Mobilizing the Metropolis: Politics, Plots and Propaganda in Civil War London, 1642-1644
- Author(s): Downs, Jordan
- Advisor(s): Cogswell, Thomas
- et al.
This dissertation explores the dynamics of mobilization in London during the first three years of the English Civil War (1642-1644). Previous scholars have assumed that the City, which was the single most important source of manpower and resources at the outbreak war, was uniformly “Parliamentarian” in outlook. I contend that this viewpoint is problematic for a number of reasons. Foremost, it has misrepresented metropolitan inhabitants by focusing almost exclusively on elite as opposed to popular narratives. We now recognize that London’s mobilization depended upon a wide array of attitudes and opinions.
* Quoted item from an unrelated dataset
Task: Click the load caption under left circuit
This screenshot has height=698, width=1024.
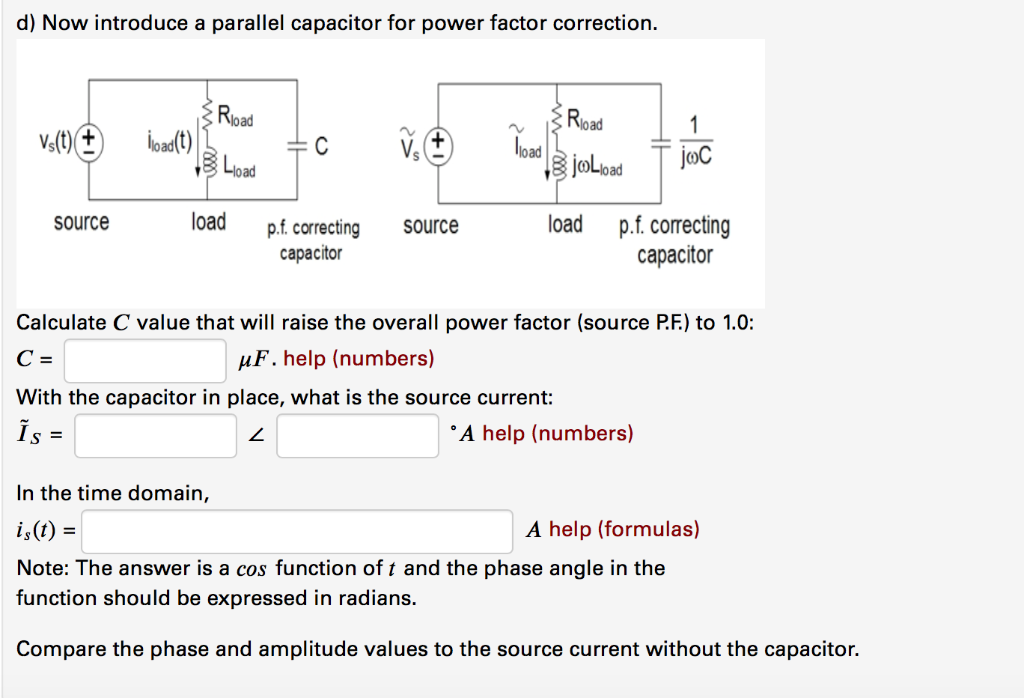Action: coord(208,221)
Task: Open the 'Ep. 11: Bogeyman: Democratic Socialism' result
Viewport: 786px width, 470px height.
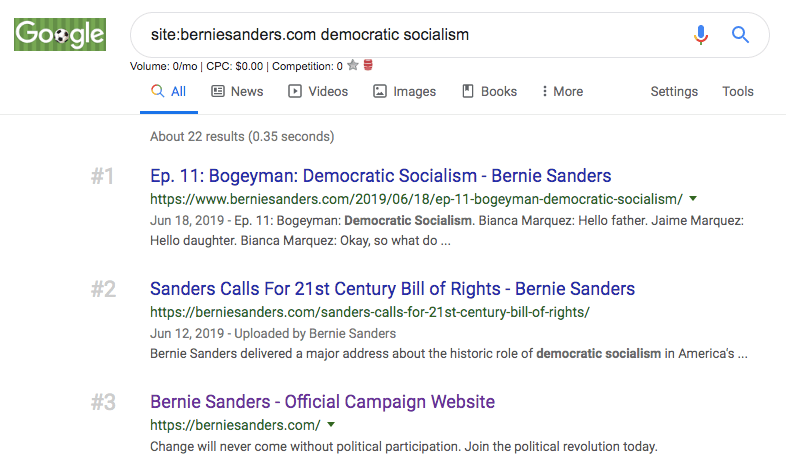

These could be as clearly expressed as they were on 13 November 1642, when thousands of inhabitants marched to Turnham Green to stop royalists from marching on London and to protect their families, religions, and livelihoods. Alternatively, they could be as convoluted as the opinions expressed during public demonstrations, or as subtle and complex as the many printed reactions to material that dealt with propagandized plots and newsbooks accounts of military defeats and successes. Next is the matter of change over time. The persistent burdens of war transformed how Londoners perceived the conflict. Not only did many Londoners quickly lose their appetites for war, but many, in light of shifting attitudes, also worked harder than ever to mobilize the City’s inhabitants. This dissertation therefore pays particular attention to London’s leading belligerents – especially Lord Mayor Isaac Pennington and his allies. These radical citizens helped to ensure that the City’s Common Council operated as a politically innovative “third house of parliament,” secured desperately needed loans from London’s livery companies, and worked tirelessly to see that “delinquent” ministers were extirpated from City parishes. While never entirely successful in their aims, London’s belligerents nevertheless altered the course of the war. Their efforts to win over the hearts and minds of Londoners spurred rival campaigns to both militarize and pacify the metropolis. Rival efforts – and especially those of London’s leading belligerents – ultimately shaped the terms of the civil war in metropolis and the wider nation.